Ha attraversato l’impero sovietico in sfacelo viaggiando per quarantamila chilometri. Ha riportato alla luce i ricordi delle persone semplici, grazie alle quali ha ricostruito la grande storia senza preoccuparsi troppo di analizzarla secondo categorie ideologiche. Ha fatto parlare le vittime, gli oppressi, i dannati della terra. Voleva conoscere, sapere, voleva esserci nel turbinio della storia: «La mia curiosità mi spinge continuamente in giro per il mondo. Non esiste un luogo sulla terra dove mi sentirei di dire: “Voglio restarci per sempre” … In qualche modo siamo tutti nomadi e sempre più lo diventiamo». Come era nelle intenzioni del grande Erodoto di Alicarnasso, l’autore greco delle Storie, che Kapuscinski considera come il padre e il precursore di un genere di scrittura: il reportage.

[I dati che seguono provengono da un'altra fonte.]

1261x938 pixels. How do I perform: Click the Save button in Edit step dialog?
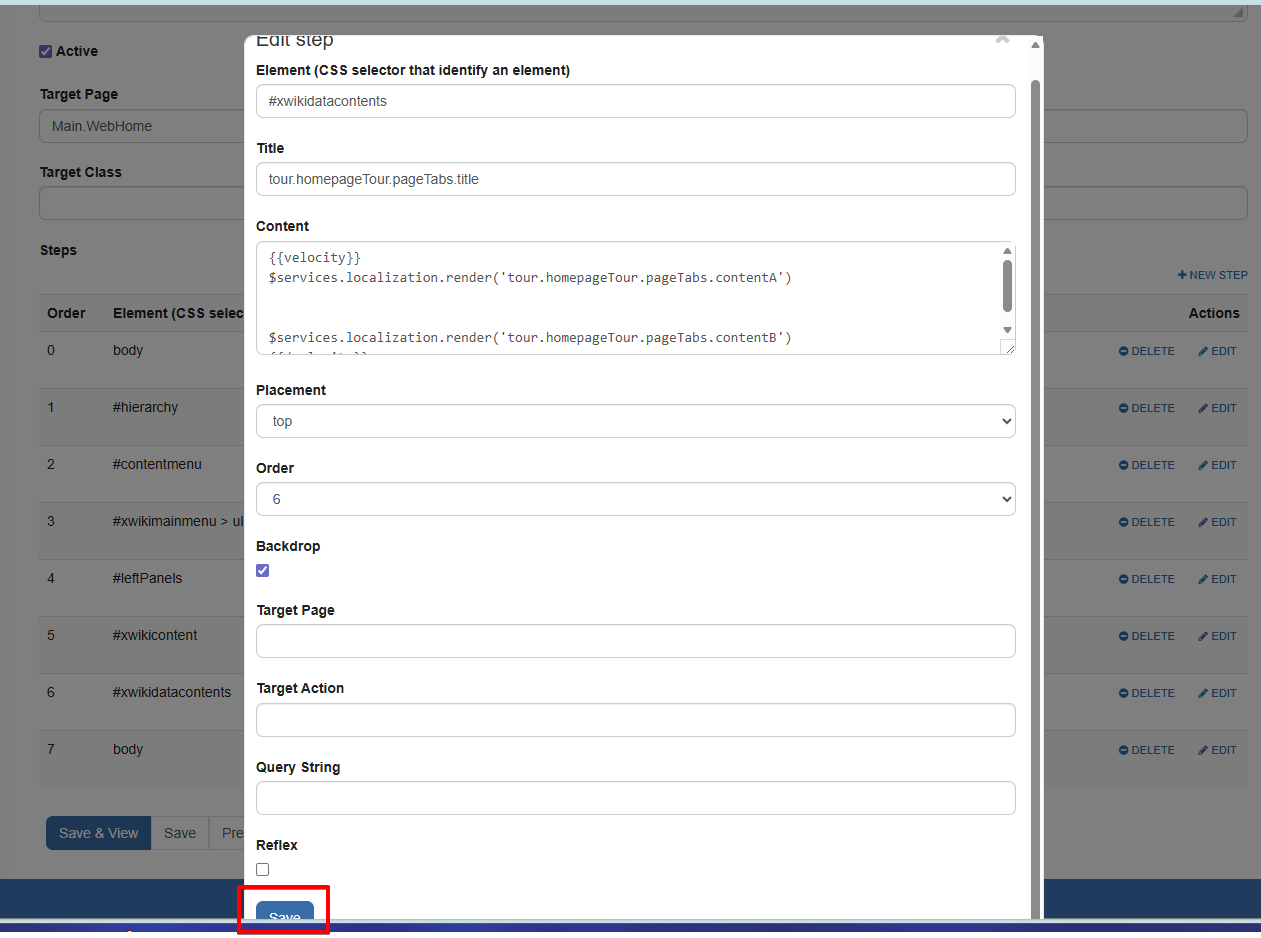(285, 914)
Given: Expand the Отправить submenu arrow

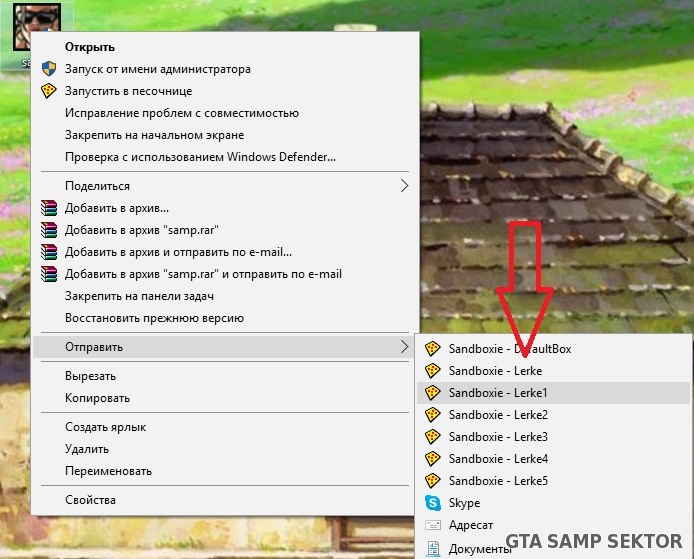Looking at the screenshot, I should point(404,347).
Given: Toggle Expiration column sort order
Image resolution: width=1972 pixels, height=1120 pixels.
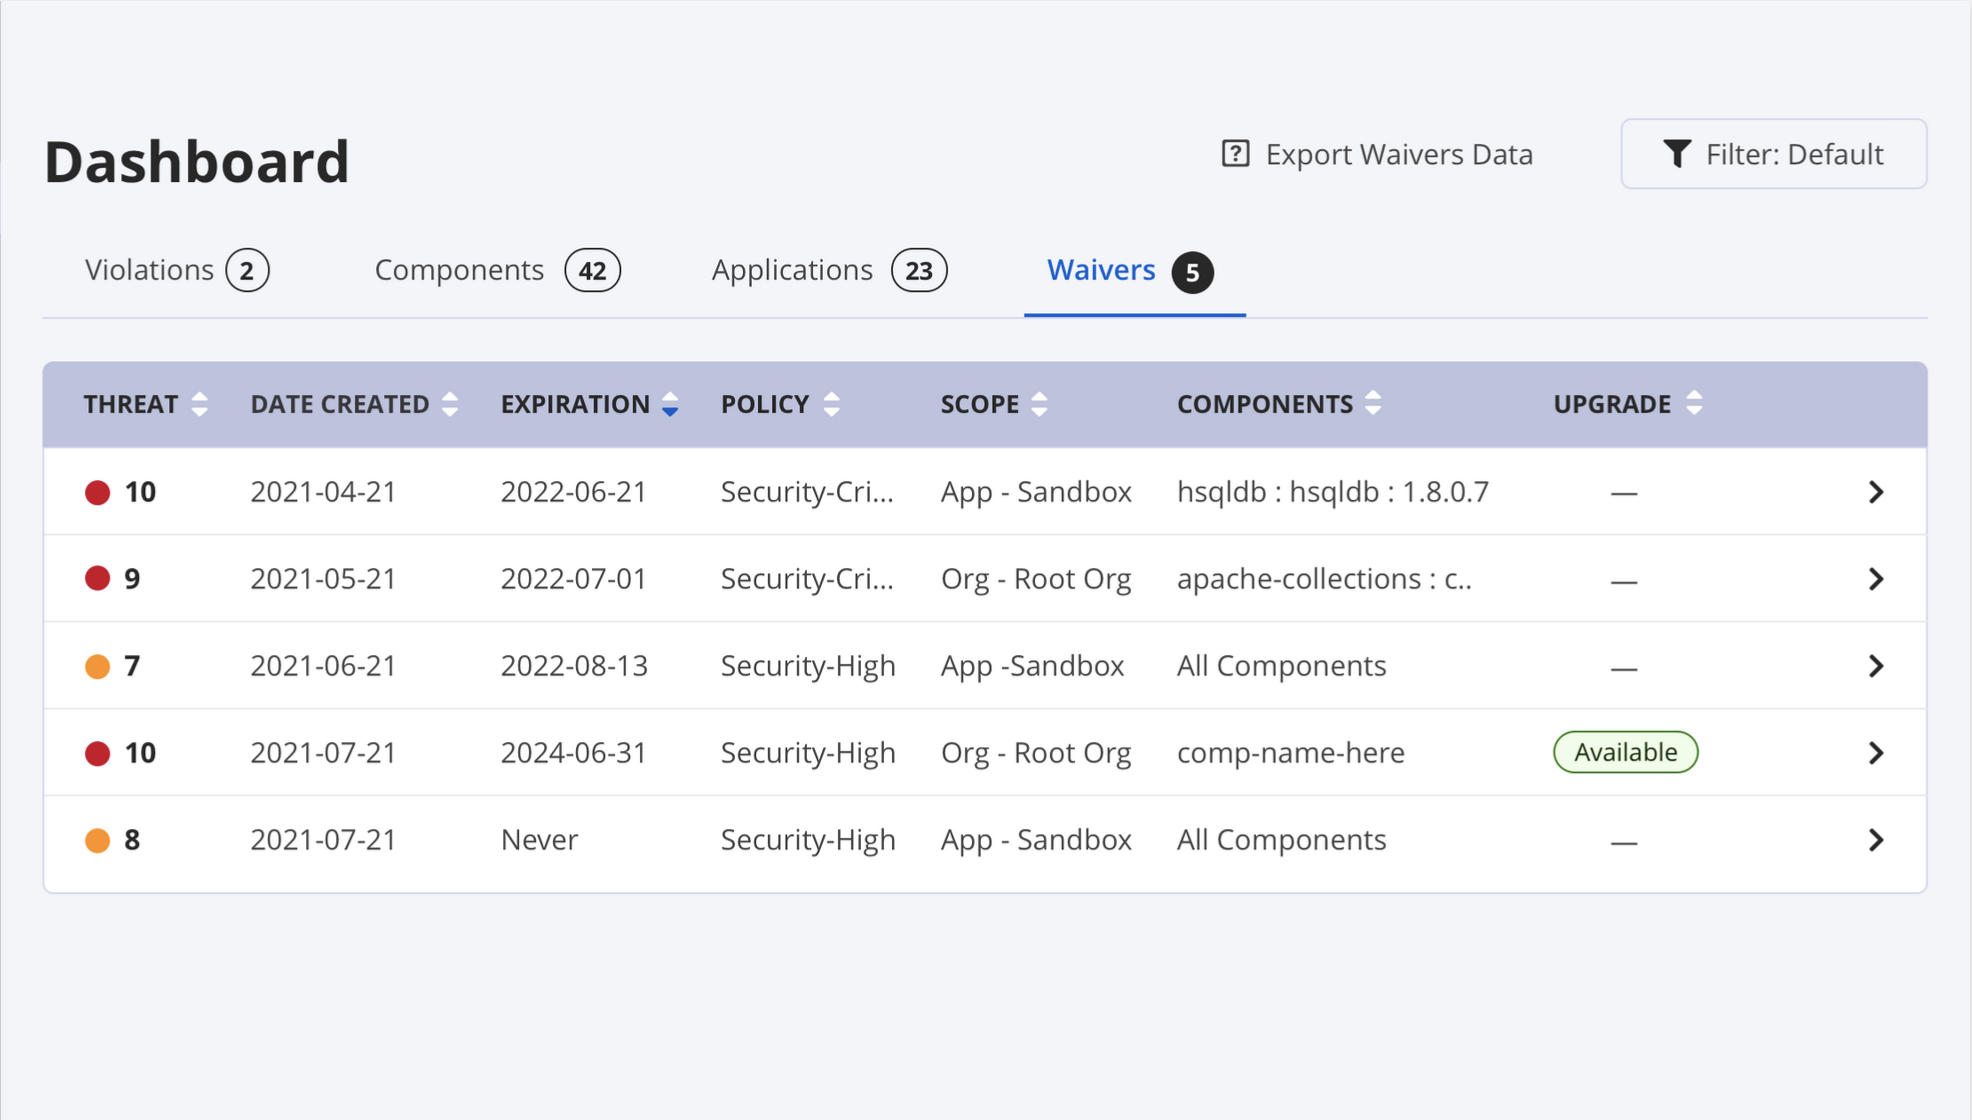Looking at the screenshot, I should click(x=670, y=404).
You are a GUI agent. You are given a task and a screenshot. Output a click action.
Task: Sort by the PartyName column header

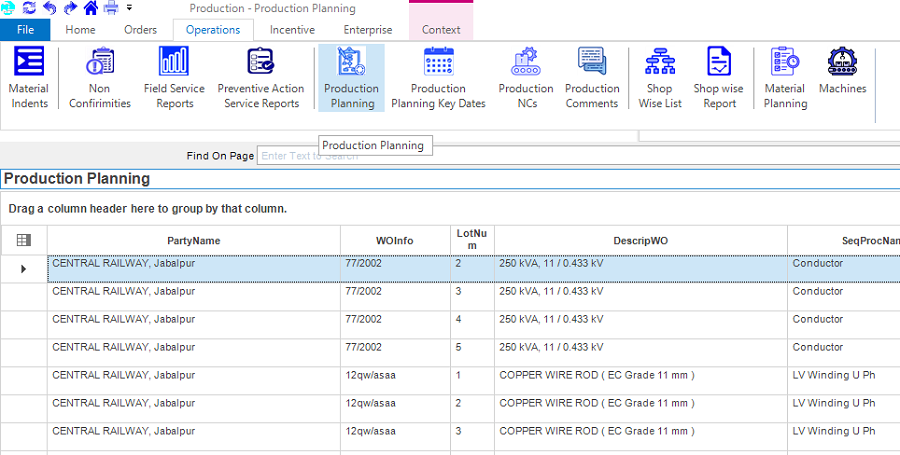click(193, 241)
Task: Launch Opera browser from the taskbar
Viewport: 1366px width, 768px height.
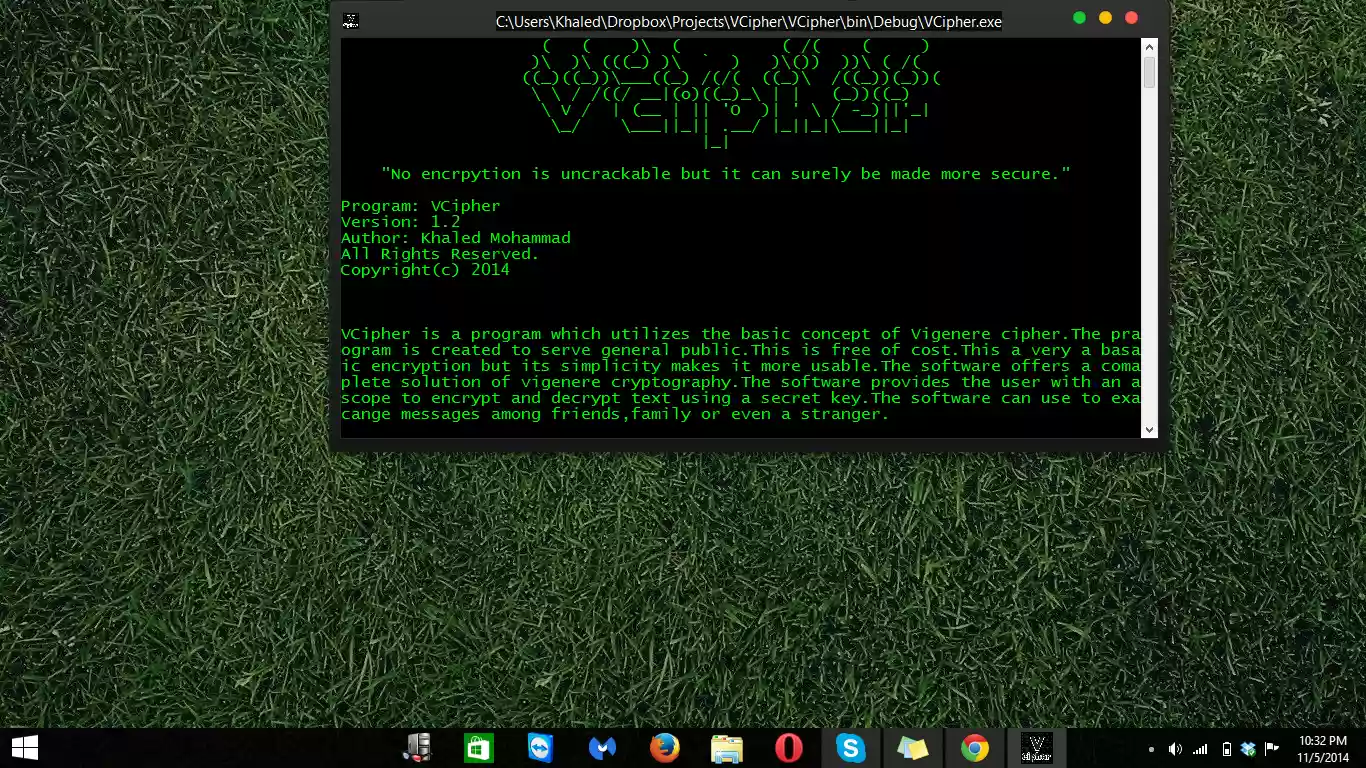Action: pos(789,747)
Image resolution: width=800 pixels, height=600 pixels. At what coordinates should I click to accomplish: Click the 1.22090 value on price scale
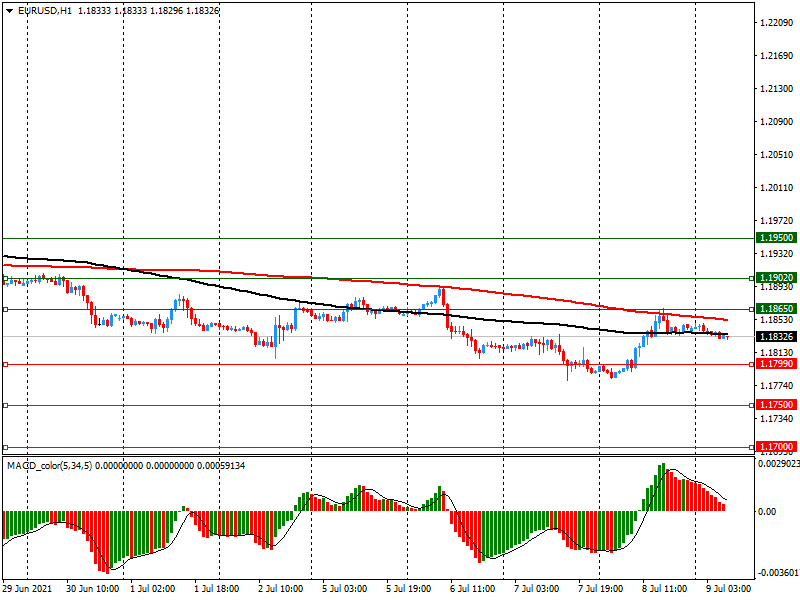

In viaggio con Erodoto è il racconto di un’avventura alla ricerca degli altri: «Ma come faceva Erodoto, essendo greco, a sapere che cosa narrassero i lontani persiani, i fenici, gli abitanti dell’Egitto e della Libia? Recandosi di persona in quei paesi, interrogando, osservando e raccogliendo dati in base a ciò che vedeva e che la gente gli raccontava … Più leggevo Erodoto, più scoprivo in lui un’anima gemella. Che cosa lo aveva indotto a muoversi, ad agire, a intraprendere lunghi viaggi e spedizioni rischiose? Probabilmente la curiosità del mondo, il desiderio di esserci, di vedere e di sperimentare tutto di persona. Una passione del genere è rara a trovarsi».
Ho avuto la gioia di vivere gli ultimi momenti felici della sua vita. Nell’ottobre del 2006, tre mesi prima della morte improvvisa, venne a fare il suo ultimo viaggio terreno a Bolzano. Furono tre giorni indimenticabili. Ryszard rideva, si raccontava ai giovani, ma soprattutto ascoltava, chiedeva, interrogava. Ci disse: “Le terre di frontiera come l’Alto Adige sono le terre del futuro, dove i popoli si incontrano e si contaminano a vicenda. Nessun popolo e nessun uomo è un’isola. La vita vive di contaminazioni continue. Siete la germinazione di una società futura”. Fu un evento che segnò profondamente la storia del Centro per la Pace e della città di Bolzano. La moglie Alicja scrisse pochi mesi dopo la morte di Ryszard: “Quando tornò dal viaggio a Bolzano mi disse: è stato uno degli incontri più belli che ho fatto”. Alicja, insieme alla figlia René, venne l’anno successivo a camminare sui sentieri di Ryszard. Lo abbiamo ricordato ogni anno perché lo abbiamo nel cuore. Kapuscinski siede fra passato e futuro. Ci ha raccontato il passato, ci ha indicato il futuro.